## Written tasks
a: From the Hadoop bug report, answer these on separate lines marked (i), (ii), (iii): (i) What is the issue's key? (ii) Which project is it filed under? (iii) Which column in the file can repeat across multiple rows?
b: Do these statements agree with the Hadoop bug report? Answer yes or no for each of (i), (ii), (iii), and quote the deciding words. (i) The issue type is Bug. (ii) The message was posted in 2012. (iii) The planned unique value is the timestamp appended with its count.
c: Could you carry the Hadoop bug report forward from its last sentence?

[Start of Source text]

You are viewing a plain text version of this content. The canonical link for it is here.
Posted to mapreduce-issues@hadoop.apache.org by "Sathish (JIRA)" <ji...@apache.org> on 2013/06/28 19:16:20 UTC

[jira] [Created] (MAPREDUCE-5361) Reducer getting fewer records than expected

Sathish created MAPREDUCE-5361:
----------------------------------

             Summary: Reducer getting fewer records than expected
                 Key: MAPREDUCE-5361
                 URL: https://issues.apache.org/jira/browse/MAPREDUCE-5361
             Project: Hadoop Map/Reduce
          Issue Type: Bug
            Reporter: Sathish


Hi All,

We have a scenario of generating unique key for every single row in a file. we have a timestamp column but the are multiple rows available for a same timestamp in few scenarios.
We decided unique values to be timestamp appended with their respective count as mentioned in the below program.

[End of Source text]
[Start of Data segment]

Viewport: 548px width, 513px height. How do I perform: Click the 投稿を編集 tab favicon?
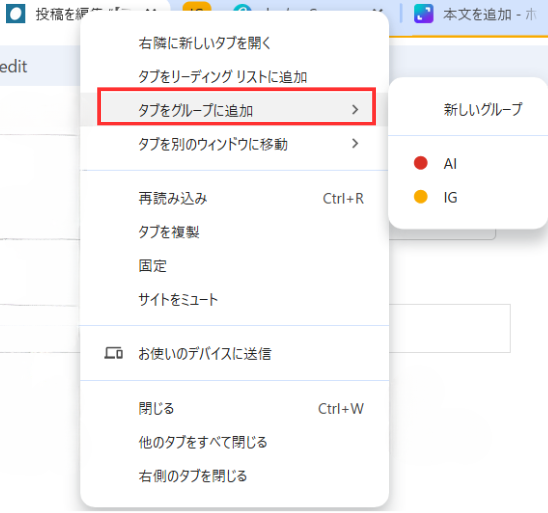[16, 14]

[End of Data segment]

## Expected answers
a:
(i) MAPREDUCE-5361
(ii) Hadoop Map/Reduce
(iii) The timestamp column

b:
(i) Yes: "Issue Type: Bug"
(ii) No: "on 2013/06/28 19:16:20 UTC"
(iii) Yes: "We decided unique values to be timestamp appended with their respective count"

c:
Mapper will just emit the timestamp as key and the entire row as its value, and in reducer the key is generated.
Problem is Map outputs about 236 rows, of which only 230 records are fed as an input for reducer which outputs the same 230 records.
public class UniqueKeyGenerator extends Configured implements Tool {

    private static final String SEPERATOR = "\t";
    private static final int TIME_INDEX = 10;
    private static final String COUNT_FORMAT_DIGITS = "%010d";

   public static class Map extends Mapper<LongWritable, Text, Text, Text> {

        @Override
        protected void map(LongWritable key, Text row, Context context)
                throws IOException, InterruptedException {
            String input = row.toString();
            String[] vals = input.split(SEPERATOR);
            if (vals != null && vals.length >= TIME_INDEX) {
                context.write(new Text(vals[TIME_INDEX - 1]), row);
            }
        }
    }

    public static class Reduce extends Reducer<Text, Text, NullWritable, Text> {

        @Override
        protected void reduce(Text eventTimeKey,
                Iterable<Text> timeGroupedRows, Context context)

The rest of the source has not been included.